7:35 pm on Jul 6, 2006 (gmt 0)

10+ Year Member



Currently we have a 2 machine system serving a few e-comm sites we own. Front end apache web server running linux and back end mysql database server running redhat enterprise. After our web server had a hard drive failure over the weekend we have decided we need to go fully redundant. We were thinking 2 front end web servers and 2 back end database servers for redundancy and load balancing.

Anyone have any advice on a solution or solution provider to accomplish this?

Thanks a lot!

-dave

aspdaddy

4:39 pm on Jul 16, 2006 (gmt 0)

WebmasterWorld Senior Member 10+ Year Member



After our web server had a hard drive failure over the weekend we have decided we need to go fully redundant.

For drive redundancy why not just use RAID with hot spares? That way whenever a drive goes it just fails over with no effect on performance. Even if two drives were to go down it would still work.

lammert

9:20 pm on Jul 16, 2006 (gmt 0)

WebmasterWorld Senior Member 10+ Year Member Top Contributors Of The Month



RAID does not give the same level of redundancy as two separate servers. Especially when the RAID controller goes nuts, or when you use RAID5 and one of the disks is slowly detoriating. The errors might spread over the other disks without any warning. And there is much more that can fail in a computer than just the drives.

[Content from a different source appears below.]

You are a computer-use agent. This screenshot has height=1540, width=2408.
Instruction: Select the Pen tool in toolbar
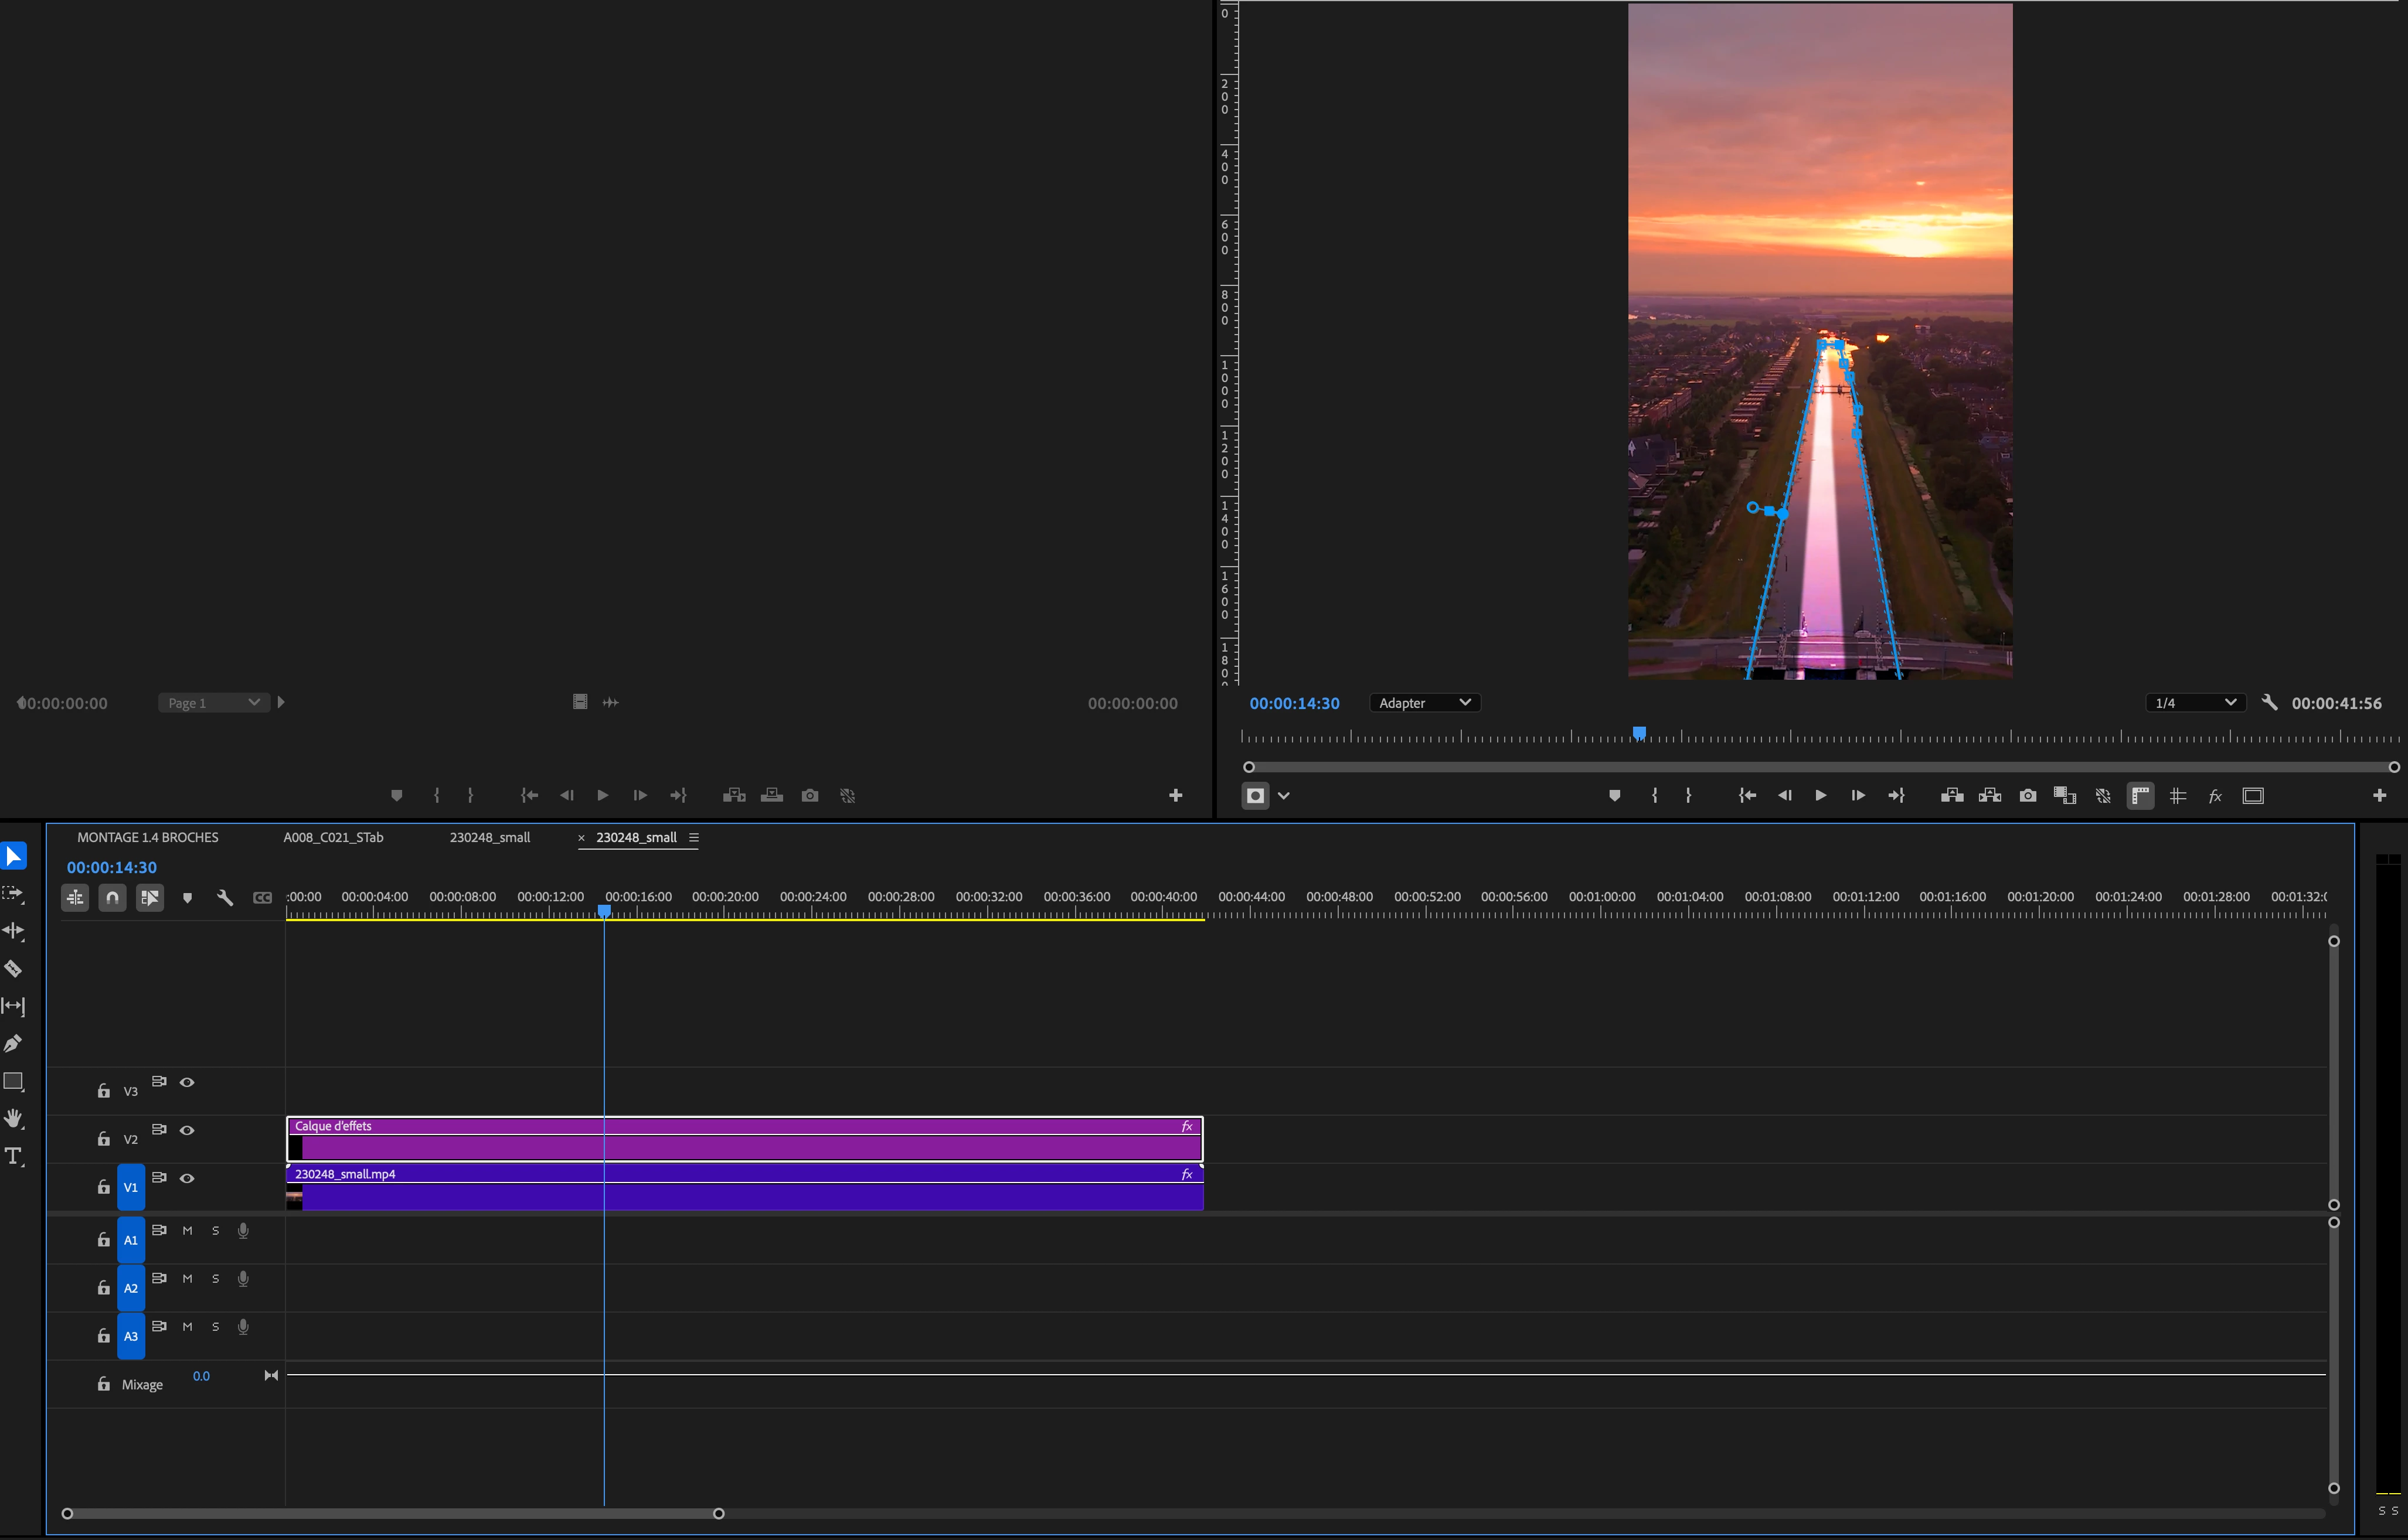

When setting up two database servers, you should use replication between the two MySQL instances. In simple configurations, one is assigned the task of master, the other one slave. For easiest replication, you should make sure that updates and inserts in the database are only performed at the master. If the changes occur simultaneously in the master and slave database, inconsistencies may occur which can cause database integrity problems. One such problem is with auto_increment fields. If an insert takes place in the same tables on both databases, both MySQL instances will assign the same auto_increment value to the new record, although the records are different. See the MySQL manual for the auto_increment_increment, and auto_increment_offset system variables for a solution with a multi-master setup.

aspdaddy

9:41 am on Jul 17, 2006 (gmt 0)

WebmasterWorld Senior Member 10+ Year Member



Sure, but the OP specifically mentioned disk failure which is best and easiset protected with RAID and hot spares.

And there is much more that can fail in a computer than just the drives.

And it doubles with each computer added, so without the NIC Teaming, RAID arrays, Redundant X-Over UPS and Fans, a cheap cluster is more likely to fail than a resillient standalone.

sja65

7:10 pm on Jul 27, 2006 (gmt 0)

10+ Year Member



For your webservers, just set up DNS with 2 ips 1 pointing at each machine. On your webservers, have a script checking for the existance of the other machine (anything from a simple ping to a complete test of all applications). When a machine goes down, the other machine adds the other ip address so it answers to both ips. For added complications, you can also take over the mac address or use a programmable switch to block the dead machine from the network (bad network card spewing data).

stajer

9:40 pm on Jul 27, 2006 (gmt 0)

10+ Year Member



pcsceo - you are about to discover the difference in cost between 99.9% uptime and 99.999% uptime. It is significant.

I recommend first determining how much revenue/profit you stand to lose if you site is down for 525.6 minutes a year (99.9% uptime) and compare it to how much you will have to spend to make everything redundant.

Depending on your business, load balanced web servers coupled with a well configured, raid enabled regularly maintained db server is probably a good balance of cost/reliability.

ALSO, DON'T FORGET BACKUP. SET BACKUP ONCE. REVIEW IT MONTHLY!